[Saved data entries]
.....

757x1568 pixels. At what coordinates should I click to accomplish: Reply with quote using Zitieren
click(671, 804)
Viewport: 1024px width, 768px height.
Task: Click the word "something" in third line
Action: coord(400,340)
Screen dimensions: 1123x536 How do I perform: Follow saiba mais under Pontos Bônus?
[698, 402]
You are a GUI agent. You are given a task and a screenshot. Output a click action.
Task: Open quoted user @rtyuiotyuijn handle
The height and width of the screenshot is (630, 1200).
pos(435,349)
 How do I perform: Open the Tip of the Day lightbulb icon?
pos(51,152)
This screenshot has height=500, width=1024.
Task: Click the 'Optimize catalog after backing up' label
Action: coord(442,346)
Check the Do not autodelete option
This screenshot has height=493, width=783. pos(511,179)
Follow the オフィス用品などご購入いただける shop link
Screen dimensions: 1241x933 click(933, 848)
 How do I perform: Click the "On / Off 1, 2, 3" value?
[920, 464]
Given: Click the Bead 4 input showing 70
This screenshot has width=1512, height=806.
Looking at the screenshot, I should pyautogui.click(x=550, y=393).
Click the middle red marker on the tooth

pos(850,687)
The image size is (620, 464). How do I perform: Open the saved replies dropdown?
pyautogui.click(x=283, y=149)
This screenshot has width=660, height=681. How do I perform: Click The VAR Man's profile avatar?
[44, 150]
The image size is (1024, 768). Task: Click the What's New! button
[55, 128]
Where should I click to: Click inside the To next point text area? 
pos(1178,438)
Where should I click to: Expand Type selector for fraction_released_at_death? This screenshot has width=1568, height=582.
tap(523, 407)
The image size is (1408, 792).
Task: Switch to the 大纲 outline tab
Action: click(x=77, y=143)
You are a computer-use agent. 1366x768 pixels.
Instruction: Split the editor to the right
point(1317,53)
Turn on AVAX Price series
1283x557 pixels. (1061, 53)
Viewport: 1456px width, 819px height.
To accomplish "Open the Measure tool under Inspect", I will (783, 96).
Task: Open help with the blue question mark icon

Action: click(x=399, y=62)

.....

*YOUR INSTRUCTIONS*
Reproduce the data above with each instance of "How do I perform" changed to "How can I do", keeping everything else the same.

*EXERCISE ANSWER*
757x1568 pixels. At what coordinates should I click to accomplish: Reply with quote using Zitieren
click(671, 804)
Viewport: 1024px width, 768px height.
Task: Click the word "something" in third line
Action: coord(400,340)
Screen dimensions: 1123x536 How can I do: Follow saiba mais under Pontos Bônus?
[698, 402]
You are a GUI agent. You are given a task and a screenshot. Output a click action.
Task: Open quoted user @rtyuiotyuijn handle
The height and width of the screenshot is (630, 1200).
pos(435,349)
 How can I do: Open the Tip of the Day lightbulb icon?
pos(51,152)
This screenshot has height=500, width=1024.
Task: Click the 'Optimize catalog after backing up' label
Action: coord(442,346)
Check the Do not autodelete option
This screenshot has height=493, width=783. pos(511,179)
Follow the オフィス用品などご購入いただける shop link
Screen dimensions: 1241x933 click(933, 848)
 How can I do: Click the "On / Off 1, 2, 3" value?
[920, 464]
Given: Click the Bead 4 input showing 70
This screenshot has width=1512, height=806.
Looking at the screenshot, I should pyautogui.click(x=550, y=393).
Click the middle red marker on the tooth

pos(850,687)
The image size is (620, 464). How can I do: Open the saved replies dropdown?
pyautogui.click(x=283, y=149)
This screenshot has width=660, height=681. How can I do: Click The VAR Man's profile avatar?
[44, 150]
The image size is (1024, 768). Task: Click the What's New! button
[55, 128]
Where should I click to: Click inside the To next point text area? 
pos(1178,438)
Where should I click to: Expand Type selector for fraction_released_at_death? This screenshot has width=1568, height=582.
tap(523, 407)
The image size is (1408, 792).
Task: Switch to the 大纲 outline tab
Action: click(x=77, y=143)
You are a computer-use agent. 1366x768 pixels.
Instruction: Split the editor to the right
point(1317,53)
Turn on AVAX Price series
1283x557 pixels. (1061, 53)
Viewport: 1456px width, 819px height.
To accomplish "Open the Measure tool under Inspect", I will (783, 96).
Task: Open help with the blue question mark icon

Action: click(x=399, y=62)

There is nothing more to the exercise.